▶ Assignment:
Would you output each record exactly as it stands?

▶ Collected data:
- - - -
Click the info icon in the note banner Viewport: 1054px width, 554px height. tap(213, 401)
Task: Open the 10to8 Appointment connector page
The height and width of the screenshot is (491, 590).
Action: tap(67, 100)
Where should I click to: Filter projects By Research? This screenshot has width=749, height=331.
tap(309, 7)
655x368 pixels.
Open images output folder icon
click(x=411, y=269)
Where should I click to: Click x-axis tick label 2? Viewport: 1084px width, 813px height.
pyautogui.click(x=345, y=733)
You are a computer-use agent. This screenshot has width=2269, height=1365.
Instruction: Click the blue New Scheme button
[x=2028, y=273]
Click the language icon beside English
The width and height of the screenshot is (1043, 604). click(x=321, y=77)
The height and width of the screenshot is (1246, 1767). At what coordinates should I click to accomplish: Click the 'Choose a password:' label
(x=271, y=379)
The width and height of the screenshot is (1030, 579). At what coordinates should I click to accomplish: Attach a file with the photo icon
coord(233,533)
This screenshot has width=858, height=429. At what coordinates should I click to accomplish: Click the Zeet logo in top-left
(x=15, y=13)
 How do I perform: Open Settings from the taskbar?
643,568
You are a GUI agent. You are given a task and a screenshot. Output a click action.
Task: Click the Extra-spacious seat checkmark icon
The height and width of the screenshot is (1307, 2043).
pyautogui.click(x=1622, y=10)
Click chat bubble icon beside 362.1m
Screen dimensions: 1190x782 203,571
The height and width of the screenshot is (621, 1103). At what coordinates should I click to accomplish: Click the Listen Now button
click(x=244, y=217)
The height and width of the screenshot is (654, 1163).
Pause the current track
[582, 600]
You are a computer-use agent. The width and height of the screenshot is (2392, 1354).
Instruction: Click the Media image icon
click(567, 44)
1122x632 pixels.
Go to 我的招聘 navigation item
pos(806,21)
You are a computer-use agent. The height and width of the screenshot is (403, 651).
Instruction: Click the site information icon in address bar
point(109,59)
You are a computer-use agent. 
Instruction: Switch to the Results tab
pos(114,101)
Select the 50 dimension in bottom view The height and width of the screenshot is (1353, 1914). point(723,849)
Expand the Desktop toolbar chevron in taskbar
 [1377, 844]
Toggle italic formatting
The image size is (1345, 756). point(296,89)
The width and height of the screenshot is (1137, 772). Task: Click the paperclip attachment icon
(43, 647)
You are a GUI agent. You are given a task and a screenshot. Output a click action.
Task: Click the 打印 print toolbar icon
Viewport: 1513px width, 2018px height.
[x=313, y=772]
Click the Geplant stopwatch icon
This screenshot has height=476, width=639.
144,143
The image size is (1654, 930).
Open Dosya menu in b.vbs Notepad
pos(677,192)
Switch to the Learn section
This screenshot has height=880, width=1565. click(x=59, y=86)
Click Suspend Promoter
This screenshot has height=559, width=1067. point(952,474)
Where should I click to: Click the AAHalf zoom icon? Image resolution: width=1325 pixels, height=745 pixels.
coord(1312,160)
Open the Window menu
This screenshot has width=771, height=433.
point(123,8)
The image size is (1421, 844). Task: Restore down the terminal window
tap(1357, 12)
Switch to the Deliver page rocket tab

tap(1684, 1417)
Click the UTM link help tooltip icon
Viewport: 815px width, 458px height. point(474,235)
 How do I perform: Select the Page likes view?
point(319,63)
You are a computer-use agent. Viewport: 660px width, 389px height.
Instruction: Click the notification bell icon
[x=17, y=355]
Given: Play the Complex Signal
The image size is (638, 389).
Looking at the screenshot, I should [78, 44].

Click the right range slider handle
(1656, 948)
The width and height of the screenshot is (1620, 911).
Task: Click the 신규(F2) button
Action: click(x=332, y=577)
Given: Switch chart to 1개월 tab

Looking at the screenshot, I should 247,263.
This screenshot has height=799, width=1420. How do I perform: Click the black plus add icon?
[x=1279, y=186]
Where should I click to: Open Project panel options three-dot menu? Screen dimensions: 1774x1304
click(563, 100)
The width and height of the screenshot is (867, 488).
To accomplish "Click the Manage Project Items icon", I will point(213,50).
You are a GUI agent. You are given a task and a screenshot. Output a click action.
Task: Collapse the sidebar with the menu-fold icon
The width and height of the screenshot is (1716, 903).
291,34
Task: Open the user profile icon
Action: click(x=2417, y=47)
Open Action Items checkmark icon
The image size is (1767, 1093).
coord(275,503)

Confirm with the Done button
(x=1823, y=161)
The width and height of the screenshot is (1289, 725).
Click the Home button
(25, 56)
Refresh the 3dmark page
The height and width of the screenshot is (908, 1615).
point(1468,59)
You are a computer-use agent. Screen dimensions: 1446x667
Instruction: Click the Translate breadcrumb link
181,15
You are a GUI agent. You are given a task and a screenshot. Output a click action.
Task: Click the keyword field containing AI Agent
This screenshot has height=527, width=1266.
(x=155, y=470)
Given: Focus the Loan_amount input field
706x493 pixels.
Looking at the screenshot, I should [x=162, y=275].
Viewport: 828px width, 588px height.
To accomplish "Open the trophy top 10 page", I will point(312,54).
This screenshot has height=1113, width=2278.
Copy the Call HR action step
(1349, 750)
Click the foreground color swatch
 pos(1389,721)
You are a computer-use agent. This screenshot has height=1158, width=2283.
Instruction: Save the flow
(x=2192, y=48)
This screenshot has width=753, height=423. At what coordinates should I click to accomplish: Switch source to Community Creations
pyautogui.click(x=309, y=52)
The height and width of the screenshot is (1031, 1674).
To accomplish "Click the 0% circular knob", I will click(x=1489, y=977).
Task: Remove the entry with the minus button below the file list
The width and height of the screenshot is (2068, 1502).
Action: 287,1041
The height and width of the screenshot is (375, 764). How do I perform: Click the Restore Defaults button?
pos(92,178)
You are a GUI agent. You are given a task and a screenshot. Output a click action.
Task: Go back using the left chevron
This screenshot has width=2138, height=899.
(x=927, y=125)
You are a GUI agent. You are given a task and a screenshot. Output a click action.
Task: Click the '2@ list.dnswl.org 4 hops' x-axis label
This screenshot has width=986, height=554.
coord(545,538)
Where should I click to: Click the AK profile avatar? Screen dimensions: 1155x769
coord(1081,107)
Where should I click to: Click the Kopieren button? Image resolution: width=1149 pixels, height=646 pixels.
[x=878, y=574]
- - - -
▶ Answer area:
Click the info icon in the note banner Viewport: 1054px width, 554px height. tap(213, 401)
Task: Open the 10to8 Appointment connector page
The height and width of the screenshot is (491, 590).
Action: tap(67, 100)
Where should I click to: Filter projects By Research? This screenshot has width=749, height=331.
tap(309, 7)
655x368 pixels.
Open images output folder icon
click(x=411, y=269)
Where should I click to: Click x-axis tick label 2? Viewport: 1084px width, 813px height.
pyautogui.click(x=345, y=733)
You are a computer-use agent. This screenshot has width=2269, height=1365.
Instruction: Click the blue New Scheme button
[x=2028, y=273]
Click the language icon beside English
The width and height of the screenshot is (1043, 604). click(x=321, y=77)
The height and width of the screenshot is (1246, 1767). At what coordinates should I click to accomplish: Click the 'Choose a password:' label
(x=271, y=379)
The width and height of the screenshot is (1030, 579). At what coordinates should I click to accomplish: Attach a file with the photo icon
coord(233,533)
This screenshot has width=858, height=429. At what coordinates should I click to accomplish: Click the Zeet logo in top-left
(x=15, y=13)
 How do I perform: Open Settings from the taskbar?
643,568
You are a GUI agent. You are given a task and a screenshot. Output a click action.
Task: Click the Extra-spacious seat checkmark icon
The height and width of the screenshot is (1307, 2043).
pyautogui.click(x=1622, y=10)
Click chat bubble icon beside 362.1m
Screen dimensions: 1190x782 203,571
The height and width of the screenshot is (621, 1103). At what coordinates should I click to accomplish: Click the Listen Now button
click(x=244, y=217)
The height and width of the screenshot is (654, 1163).
Pause the current track
[582, 600]
You are a computer-use agent. The width and height of the screenshot is (2392, 1354).
Instruction: Click the Media image icon
click(567, 44)
1122x632 pixels.
Go to 我的招聘 navigation item
pos(806,21)
You are a computer-use agent. The height and width of the screenshot is (403, 651).
Instruction: Click the site information icon in address bar
point(109,59)
You are a computer-use agent. 
Instruction: Switch to the Results tab
pos(114,101)
Select the 50 dimension in bottom view The height and width of the screenshot is (1353, 1914). point(723,849)
Expand the Desktop toolbar chevron in taskbar
 [1377, 844]
Toggle italic formatting
The image size is (1345, 756). point(296,89)
The width and height of the screenshot is (1137, 772). Task: Click the paperclip attachment icon
(43, 647)
You are a GUI agent. You are given a task and a screenshot. Output a click action.
Task: Click the 打印 print toolbar icon
Viewport: 1513px width, 2018px height.
[x=313, y=772]
Click the Geplant stopwatch icon
This screenshot has height=476, width=639.
144,143
The image size is (1654, 930).
Open Dosya menu in b.vbs Notepad
pos(677,192)
Switch to the Learn section
This screenshot has height=880, width=1565. click(x=59, y=86)
Click Suspend Promoter
This screenshot has height=559, width=1067. point(952,474)
Where should I click to: Click the AAHalf zoom icon? Image resolution: width=1325 pixels, height=745 pixels.
coord(1312,160)
Open the Window menu
This screenshot has width=771, height=433.
point(123,8)
The image size is (1421, 844). Task: Restore down the terminal window
tap(1357, 12)
Switch to the Deliver page rocket tab

tap(1684, 1417)
Click the UTM link help tooltip icon
Viewport: 815px width, 458px height. point(474,235)
 How do I perform: Select the Page likes view?
point(319,63)
You are a computer-use agent. Viewport: 660px width, 389px height.
Instruction: Click the notification bell icon
[x=17, y=355]
Given: Play the Complex Signal
The image size is (638, 389).
Looking at the screenshot, I should [78, 44].

Click the right range slider handle
(1656, 948)
The width and height of the screenshot is (1620, 911).
Task: Click the 신규(F2) button
Action: click(x=332, y=577)
Given: Switch chart to 1개월 tab

Looking at the screenshot, I should 247,263.
This screenshot has height=799, width=1420. How do I perform: Click the black plus add icon?
[x=1279, y=186]
Where should I click to: Open Project panel options three-dot menu? Screen dimensions: 1774x1304
click(563, 100)
The width and height of the screenshot is (867, 488).
To accomplish "Click the Manage Project Items icon", I will point(213,50).
You are a GUI agent. You are given a task and a screenshot. Output a click action.
Task: Collapse the sidebar with the menu-fold icon
The width and height of the screenshot is (1716, 903).
291,34
Task: Open the user profile icon
Action: click(x=2417, y=47)
Open Action Items checkmark icon
The image size is (1767, 1093).
coord(275,503)

Confirm with the Done button
(x=1823, y=161)
The width and height of the screenshot is (1289, 725).
Click the Home button
(25, 56)
Refresh the 3dmark page
The height and width of the screenshot is (908, 1615).
point(1468,59)
You are a computer-use agent. Screen dimensions: 1446x667
Instruction: Click the Translate breadcrumb link
181,15
You are a GUI agent. You are given a task and a screenshot. Output a click action.
Task: Click the keyword field containing AI Agent
This screenshot has height=527, width=1266.
(x=155, y=470)
Given: Focus the Loan_amount input field
706x493 pixels.
Looking at the screenshot, I should [x=162, y=275].
Viewport: 828px width, 588px height.
To accomplish "Open the trophy top 10 page", I will point(312,54).
This screenshot has height=1113, width=2278.
Copy the Call HR action step
(1349, 750)
Click the foreground color swatch
 pos(1389,721)
You are a computer-use agent. This screenshot has height=1158, width=2283.
Instruction: Save the flow
(x=2192, y=48)
This screenshot has width=753, height=423. At what coordinates should I click to accomplish: Switch source to Community Creations
pyautogui.click(x=309, y=52)
The height and width of the screenshot is (1031, 1674).
To accomplish "Click the 0% circular knob", I will click(x=1489, y=977).
Task: Remove the entry with the minus button below the file list
The width and height of the screenshot is (2068, 1502).
Action: 287,1041
The height and width of the screenshot is (375, 764). How do I perform: Click the Restore Defaults button?
pos(92,178)
You are a GUI agent. You are given a task and a screenshot. Output a click action.
Task: Go back using the left chevron
This screenshot has width=2138, height=899.
(x=927, y=125)
You are a GUI agent. You are given a task and a screenshot. Output a click action.
Task: Click the '2@ list.dnswl.org 4 hops' x-axis label
This screenshot has width=986, height=554.
coord(545,538)
Where should I click to: Click the AK profile avatar? Screen dimensions: 1155x769
coord(1081,107)
Where should I click to: Click the Kopieren button? Image resolution: width=1149 pixels, height=646 pixels.
[x=878, y=574]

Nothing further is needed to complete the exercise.